# EXCERPT PROVIDED
* start *

JAMES 2:8-13
A LAW OF LIBERATING LOVE
[Matthew 22:36-40]
Getting a proper perspective can help change our attitude. A COWBOY out west was driving down a dirt road with his dog riding in back of the pickup truck and his faithful horse in the trailer behind. He failed to negotiate a curve and had a terrible accident.
Sometime later a state trooper came upon the scene. An animal lover, he saw the horse first. Realizing the terminal nature of its injuries, he drew his service revolver and put the animal out of it’s misery. He walked around the accident and found the dog, also hurt critically. He couldn’t bear to hear it whine in pain, so he ended the dog’s suffering as well.
Next he tried to locate the cowboy who had suffered multiple fractures when he was thrown out of his pickup. As the officer broke through the weeds he saw him. The cop asked, "Hey are you okay?"
The cowboy took one look at the smoking revolver in the trooper’s hand and quickly replied, "Never felt better!"
Getting a proper perceptive can change our attitude and behavior. The perspective of our text today should help us gain the understanding that we all need God’s mercy.
The Divine Law of the Old Testament is impartial and indivisible. To break it at one point breaks it all together because it is one unit. It applies to all people equally. Since therefore we all are law breakers, we need to seek mercy. Those who have found mercy from God’s judgment should no longer judge other’s with partiality but with mercy. For the person who refuses to give mercy on the human level will receive no mercy on the divine level. We would be wise to let mercy triumph over judgment so that we too might be judged with mercy. Let us follow the royal law, the law of love that is to be impartially extended to one’s neighbor.
I. FULFILL THE ROYAL LAW, 8.
II. THE INDIVISIBLE UNITY OF THE DIVINE LAW, 9-11.
III. MERCY RECEIVED BECOMES MERCY GIVEN, 12-13.
In verse 8 we are called upon to fulfill the royal law of love. If indeed you are fulfilling the royal law according to the Scripture, YOU SHALL LOVE YOUR NEIGHBOR (the one near you) AS YOURSELF," you are doing well.

* end *

# TO BE DONE
A – Can you quote the passage of the sermon on James 2:8-13 that begins at the words "Getting a proper perceptive" and stops after the words "need God’s mercy."?
B – Could you recast the paragraph of the sermon on James 2:8-13 that opens with "The Divine Law of the Old Testament" as a short list of its main points?
The data that comes next is separate material, unrelated to the sermon.

# Records from a data collection
* start *

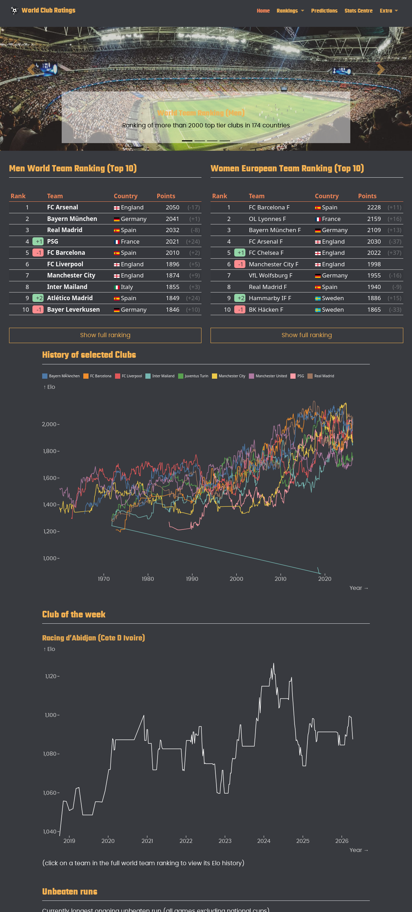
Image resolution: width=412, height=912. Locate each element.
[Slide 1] (187, 141)
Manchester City (71, 275)
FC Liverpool (65, 264)
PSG (52, 241)
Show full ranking (105, 335)
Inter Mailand (67, 287)
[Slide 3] (212, 141)
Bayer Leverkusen (73, 309)
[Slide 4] (225, 141)
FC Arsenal (62, 207)
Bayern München (72, 219)
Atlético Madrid (70, 298)
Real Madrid (64, 230)
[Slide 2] (199, 141)
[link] (290, 10)
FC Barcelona (66, 253)
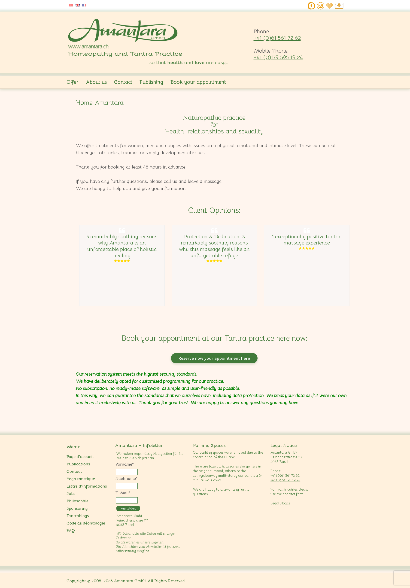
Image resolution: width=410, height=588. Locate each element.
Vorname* (124, 464)
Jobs (71, 493)
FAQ (71, 530)
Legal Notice (280, 503)
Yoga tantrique (81, 478)
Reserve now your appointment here (214, 358)
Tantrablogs (78, 515)
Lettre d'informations (87, 486)
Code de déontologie (86, 523)
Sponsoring (77, 508)
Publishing (151, 82)
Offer (73, 82)
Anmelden (128, 508)
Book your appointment (198, 82)
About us (96, 82)
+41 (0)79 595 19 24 (285, 480)
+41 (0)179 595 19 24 (278, 57)
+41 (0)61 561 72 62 (277, 37)
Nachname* (126, 478)
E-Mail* (122, 492)
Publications (78, 464)
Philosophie (77, 501)
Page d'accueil (80, 456)
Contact (123, 82)
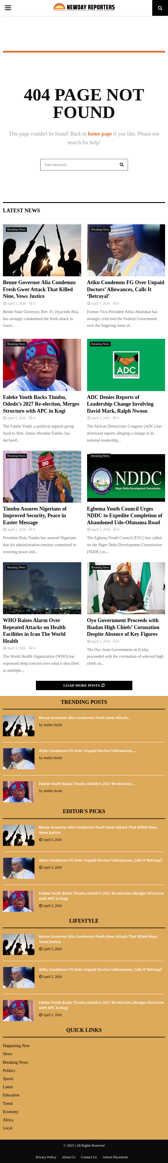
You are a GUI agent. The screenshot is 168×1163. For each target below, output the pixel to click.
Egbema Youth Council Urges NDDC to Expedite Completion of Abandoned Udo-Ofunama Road (124, 515)
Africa (8, 1120)
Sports (8, 1079)
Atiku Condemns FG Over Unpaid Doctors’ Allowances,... (87, 750)
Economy (11, 1112)
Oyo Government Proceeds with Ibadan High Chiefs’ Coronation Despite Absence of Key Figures (123, 627)
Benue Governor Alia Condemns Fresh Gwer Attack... (84, 717)
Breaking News (16, 229)
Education (11, 1095)
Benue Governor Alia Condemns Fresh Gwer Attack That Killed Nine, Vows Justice (39, 289)
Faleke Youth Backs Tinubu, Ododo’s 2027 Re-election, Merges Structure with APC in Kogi (41, 404)
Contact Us (89, 1157)
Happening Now (16, 1046)
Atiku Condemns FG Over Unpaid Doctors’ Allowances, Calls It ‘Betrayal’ (125, 289)
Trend (8, 1103)
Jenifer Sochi (53, 725)
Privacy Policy (46, 1157)
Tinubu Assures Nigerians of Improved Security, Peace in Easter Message (35, 515)
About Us (68, 1157)
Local (7, 1128)
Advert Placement (115, 1157)
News (7, 1054)
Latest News (21, 210)
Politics (9, 1070)
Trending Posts (84, 702)
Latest (8, 1087)
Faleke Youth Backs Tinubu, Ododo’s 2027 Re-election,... (87, 783)
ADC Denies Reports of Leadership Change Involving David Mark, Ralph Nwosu (120, 404)
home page (100, 134)
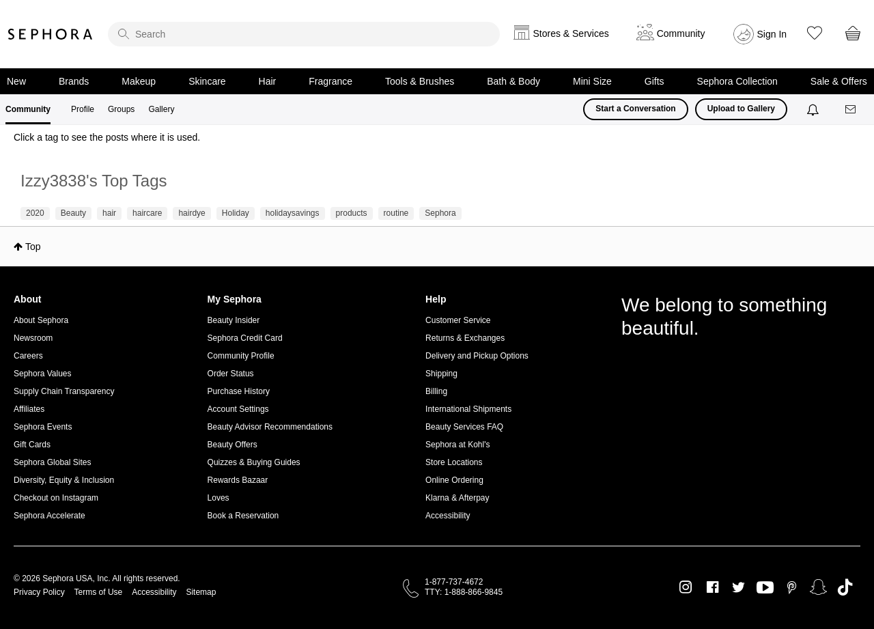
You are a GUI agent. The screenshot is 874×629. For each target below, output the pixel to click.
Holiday (235, 213)
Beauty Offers (232, 444)
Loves (218, 498)
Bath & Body (513, 81)
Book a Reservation (243, 515)
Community (28, 109)
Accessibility (447, 515)
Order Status (231, 373)
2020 (35, 213)
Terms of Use (98, 592)
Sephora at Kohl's (457, 444)
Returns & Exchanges (465, 338)
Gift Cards (32, 444)
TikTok (845, 587)
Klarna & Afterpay (457, 498)
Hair (268, 81)
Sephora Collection (737, 81)
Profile (82, 109)
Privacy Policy (39, 592)
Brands (74, 81)
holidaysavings (293, 213)
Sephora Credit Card (245, 338)
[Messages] (851, 109)
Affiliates (29, 409)
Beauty (73, 213)
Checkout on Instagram (56, 498)
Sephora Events (43, 427)
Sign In (772, 34)
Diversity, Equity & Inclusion (64, 480)
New (16, 81)
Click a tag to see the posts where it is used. (107, 137)
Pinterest (791, 587)
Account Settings (238, 409)
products (351, 213)
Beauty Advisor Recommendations (270, 427)
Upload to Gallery (741, 108)
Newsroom (33, 338)
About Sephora (41, 320)
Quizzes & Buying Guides (254, 462)
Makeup (139, 81)
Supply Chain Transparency (64, 391)
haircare (147, 213)
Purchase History (239, 391)
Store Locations (453, 462)
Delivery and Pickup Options (476, 356)
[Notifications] (814, 109)
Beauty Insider (234, 320)
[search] (304, 34)
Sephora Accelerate (49, 515)
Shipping (441, 373)
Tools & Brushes (419, 81)
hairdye (191, 213)
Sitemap (201, 592)
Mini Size (592, 81)
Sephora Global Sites (52, 462)
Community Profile (241, 356)
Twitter (738, 587)
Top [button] (33, 246)
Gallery (161, 109)
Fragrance (330, 81)
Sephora (50, 34)
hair (109, 213)
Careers (28, 356)
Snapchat (818, 587)
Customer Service (457, 320)
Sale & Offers (838, 81)
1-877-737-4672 (454, 582)
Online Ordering (454, 480)
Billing (436, 391)
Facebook (712, 587)
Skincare (206, 81)
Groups (121, 109)
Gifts (654, 81)
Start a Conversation (635, 108)
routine (396, 213)
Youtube (765, 588)
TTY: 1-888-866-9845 (464, 592)
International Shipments (468, 409)
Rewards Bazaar (238, 480)
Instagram (685, 587)
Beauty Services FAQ (464, 427)
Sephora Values (43, 373)
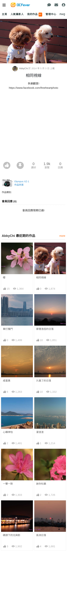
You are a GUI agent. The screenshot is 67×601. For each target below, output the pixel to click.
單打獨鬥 (8, 329)
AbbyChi (20, 68)
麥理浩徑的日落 (45, 329)
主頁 (4, 14)
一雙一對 (8, 483)
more (62, 235)
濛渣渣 (40, 432)
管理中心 (51, 14)
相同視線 (41, 277)
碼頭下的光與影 (11, 535)
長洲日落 (41, 535)
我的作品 (34, 15)
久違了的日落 (43, 380)
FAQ (62, 14)
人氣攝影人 (17, 14)
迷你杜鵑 (41, 483)
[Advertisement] (33, 127)
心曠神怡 (8, 432)
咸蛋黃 (6, 380)
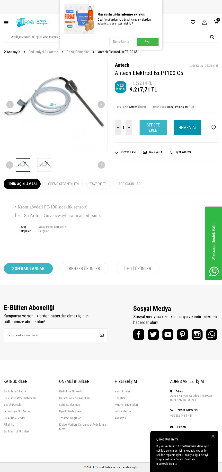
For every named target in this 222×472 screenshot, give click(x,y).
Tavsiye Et (152, 152)
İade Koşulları (129, 184)
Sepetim (120, 398)
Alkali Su (9, 424)
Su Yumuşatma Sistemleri (20, 398)
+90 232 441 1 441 (181, 415)
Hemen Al (187, 127)
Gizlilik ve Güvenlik (71, 391)
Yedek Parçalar (13, 404)
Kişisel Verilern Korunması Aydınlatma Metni (82, 427)
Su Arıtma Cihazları (15, 391)
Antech (122, 65)
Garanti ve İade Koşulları (74, 398)
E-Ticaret (98, 467)
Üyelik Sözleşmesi (70, 411)
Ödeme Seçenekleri (63, 184)
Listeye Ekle (125, 152)
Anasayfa (12, 52)
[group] (55, 104)
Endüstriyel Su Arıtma (43, 52)
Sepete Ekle (153, 127)
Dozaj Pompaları (78, 52)
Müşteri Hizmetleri (126, 404)
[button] (10, 104)
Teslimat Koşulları (70, 418)
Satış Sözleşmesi (69, 404)
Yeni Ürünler (122, 391)
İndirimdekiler (123, 411)
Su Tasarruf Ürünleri (16, 431)
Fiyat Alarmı (180, 152)
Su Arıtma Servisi (14, 418)
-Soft (88, 467)
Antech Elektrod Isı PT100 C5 (118, 52)
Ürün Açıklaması (22, 184)
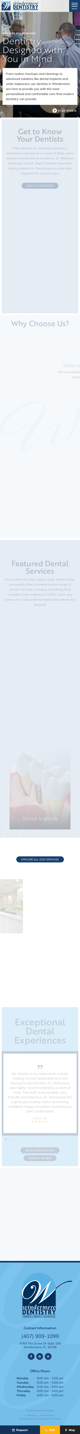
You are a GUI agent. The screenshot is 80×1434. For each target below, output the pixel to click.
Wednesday (25, 1387)
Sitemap (31, 1415)
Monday (22, 1378)
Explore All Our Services (40, 859)
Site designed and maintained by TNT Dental (40, 1418)
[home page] (19, 6)
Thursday (23, 1391)
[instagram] (48, 1356)
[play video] (64, 110)
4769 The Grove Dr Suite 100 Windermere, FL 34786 (40, 1345)
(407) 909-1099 (40, 1336)
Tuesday (23, 1382)
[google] (39, 1356)
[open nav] (74, 6)
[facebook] (31, 1356)
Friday (21, 1395)
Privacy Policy (46, 1415)
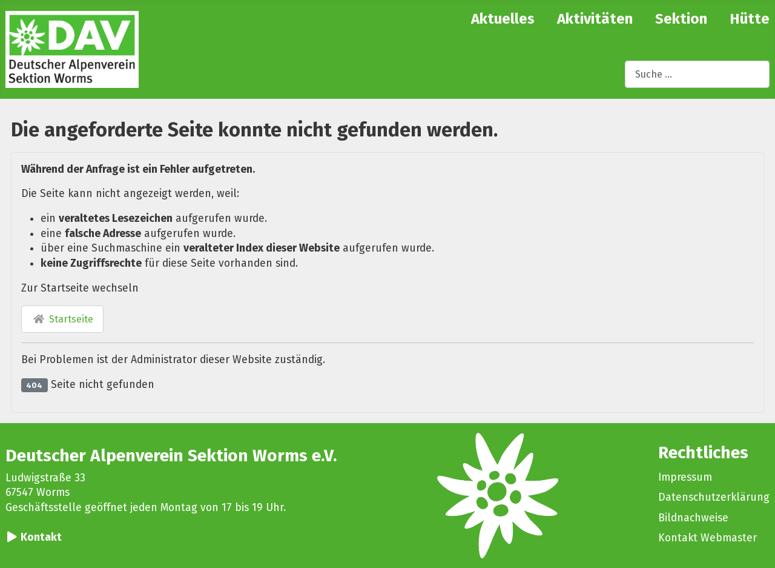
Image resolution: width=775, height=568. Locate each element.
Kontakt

* end *

# SOLUTIONS IN ORDER
A –
Getting a proper perceptive can change our attitude and behavior. The perspective of our text today should help us gain the understanding that we all need God’s mercy.

B –
- The Divine Law of the Old Testament is impartial and indivisible, and it applies equally to all people.
- Breaking it at one point breaks all of it, because it is one unit.
- Since all are lawbreakers, all need to seek mercy.
- Those who have found mercy from God's judgment should judge others with mercy, not partiality.
- Whoever refuses to give mercy on the human level will receive no mercy on the divine level.
- Letting mercy triumph over judgment allows us to be judged with mercy too.
- We should follow the royal law of love, extended impartially to one's neighbor.